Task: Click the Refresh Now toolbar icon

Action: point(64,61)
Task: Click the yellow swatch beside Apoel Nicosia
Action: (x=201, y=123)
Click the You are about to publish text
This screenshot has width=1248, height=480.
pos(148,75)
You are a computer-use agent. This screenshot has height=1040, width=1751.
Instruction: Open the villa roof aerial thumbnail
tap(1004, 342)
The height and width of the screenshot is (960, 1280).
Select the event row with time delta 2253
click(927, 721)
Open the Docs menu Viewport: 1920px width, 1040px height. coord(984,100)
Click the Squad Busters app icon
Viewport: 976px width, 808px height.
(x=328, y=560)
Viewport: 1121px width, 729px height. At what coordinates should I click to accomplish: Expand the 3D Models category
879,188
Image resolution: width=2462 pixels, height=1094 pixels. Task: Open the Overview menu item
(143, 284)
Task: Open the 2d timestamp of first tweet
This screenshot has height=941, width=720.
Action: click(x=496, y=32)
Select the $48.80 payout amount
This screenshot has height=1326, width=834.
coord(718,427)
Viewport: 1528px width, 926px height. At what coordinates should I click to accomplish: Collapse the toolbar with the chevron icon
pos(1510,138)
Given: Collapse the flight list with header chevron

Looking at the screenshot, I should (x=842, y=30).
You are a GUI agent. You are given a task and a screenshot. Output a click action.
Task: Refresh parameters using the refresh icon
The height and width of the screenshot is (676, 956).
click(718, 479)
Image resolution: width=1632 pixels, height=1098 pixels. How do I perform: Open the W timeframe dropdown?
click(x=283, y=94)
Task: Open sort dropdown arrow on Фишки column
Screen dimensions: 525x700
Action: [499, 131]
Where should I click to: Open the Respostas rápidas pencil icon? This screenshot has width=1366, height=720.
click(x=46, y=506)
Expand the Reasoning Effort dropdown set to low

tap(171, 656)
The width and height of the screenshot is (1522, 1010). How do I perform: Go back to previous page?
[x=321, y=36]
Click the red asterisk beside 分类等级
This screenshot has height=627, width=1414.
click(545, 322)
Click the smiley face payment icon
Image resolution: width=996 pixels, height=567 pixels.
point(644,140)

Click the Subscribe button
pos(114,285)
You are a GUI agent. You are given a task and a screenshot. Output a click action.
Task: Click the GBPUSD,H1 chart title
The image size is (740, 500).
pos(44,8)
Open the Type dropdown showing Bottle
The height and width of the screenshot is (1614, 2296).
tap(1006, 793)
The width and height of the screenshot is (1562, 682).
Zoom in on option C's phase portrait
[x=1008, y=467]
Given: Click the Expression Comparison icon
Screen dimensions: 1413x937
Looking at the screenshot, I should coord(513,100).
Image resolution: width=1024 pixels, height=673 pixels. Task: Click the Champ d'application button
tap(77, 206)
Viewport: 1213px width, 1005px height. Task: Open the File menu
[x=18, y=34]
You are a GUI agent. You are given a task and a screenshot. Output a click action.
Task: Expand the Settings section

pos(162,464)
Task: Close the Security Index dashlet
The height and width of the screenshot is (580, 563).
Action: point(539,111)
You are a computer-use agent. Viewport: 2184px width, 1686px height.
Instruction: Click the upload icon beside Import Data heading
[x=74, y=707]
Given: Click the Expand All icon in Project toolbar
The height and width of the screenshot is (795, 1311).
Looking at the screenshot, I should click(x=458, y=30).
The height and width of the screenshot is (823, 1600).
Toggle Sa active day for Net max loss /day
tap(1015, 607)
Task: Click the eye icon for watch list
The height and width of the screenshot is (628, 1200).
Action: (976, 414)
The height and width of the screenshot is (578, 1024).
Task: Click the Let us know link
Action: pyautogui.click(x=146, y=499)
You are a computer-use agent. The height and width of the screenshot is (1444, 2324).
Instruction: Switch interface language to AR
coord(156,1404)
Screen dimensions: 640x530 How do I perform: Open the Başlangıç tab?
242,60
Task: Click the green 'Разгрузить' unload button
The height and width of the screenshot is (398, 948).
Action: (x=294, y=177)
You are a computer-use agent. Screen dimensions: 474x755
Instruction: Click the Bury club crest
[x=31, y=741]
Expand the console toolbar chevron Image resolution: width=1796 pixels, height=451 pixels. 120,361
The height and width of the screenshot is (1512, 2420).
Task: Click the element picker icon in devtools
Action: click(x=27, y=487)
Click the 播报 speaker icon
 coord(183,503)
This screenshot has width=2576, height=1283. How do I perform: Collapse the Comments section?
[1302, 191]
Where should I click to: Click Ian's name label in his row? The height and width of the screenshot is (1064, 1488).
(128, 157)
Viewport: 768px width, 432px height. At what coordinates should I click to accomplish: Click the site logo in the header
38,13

GIVEN REQUEST: Rewrite the data from the line containing "Open the Docs" through the line containing "click(718, 479)", substituting "route list" for "flight list" and leaving everything else unchanged.

RESULT OF THE EXERCISE:
Open the Docs menu Viewport: 1920px width, 1040px height. coord(984,100)
Click the Squad Busters app icon
Viewport: 976px width, 808px height.
(x=328, y=560)
Viewport: 1121px width, 729px height. At what coordinates should I click to accomplish: Expand the 3D Models category
879,188
Image resolution: width=2462 pixels, height=1094 pixels. Task: Open the Overview menu item
(143, 284)
Task: Open the 2d timestamp of first tweet
This screenshot has height=941, width=720.
Action: click(x=496, y=32)
Select the $48.80 payout amount
This screenshot has height=1326, width=834.
coord(718,427)
Viewport: 1528px width, 926px height. At what coordinates should I click to accomplish: Collapse the toolbar with the chevron icon
pos(1510,138)
Given: Collapse the route list with header chevron

Looking at the screenshot, I should (x=842, y=30).
You are a GUI agent. You are given a task and a screenshot. Output a click action.
Task: Refresh parameters using the refresh icon
The height and width of the screenshot is (676, 956).
click(718, 479)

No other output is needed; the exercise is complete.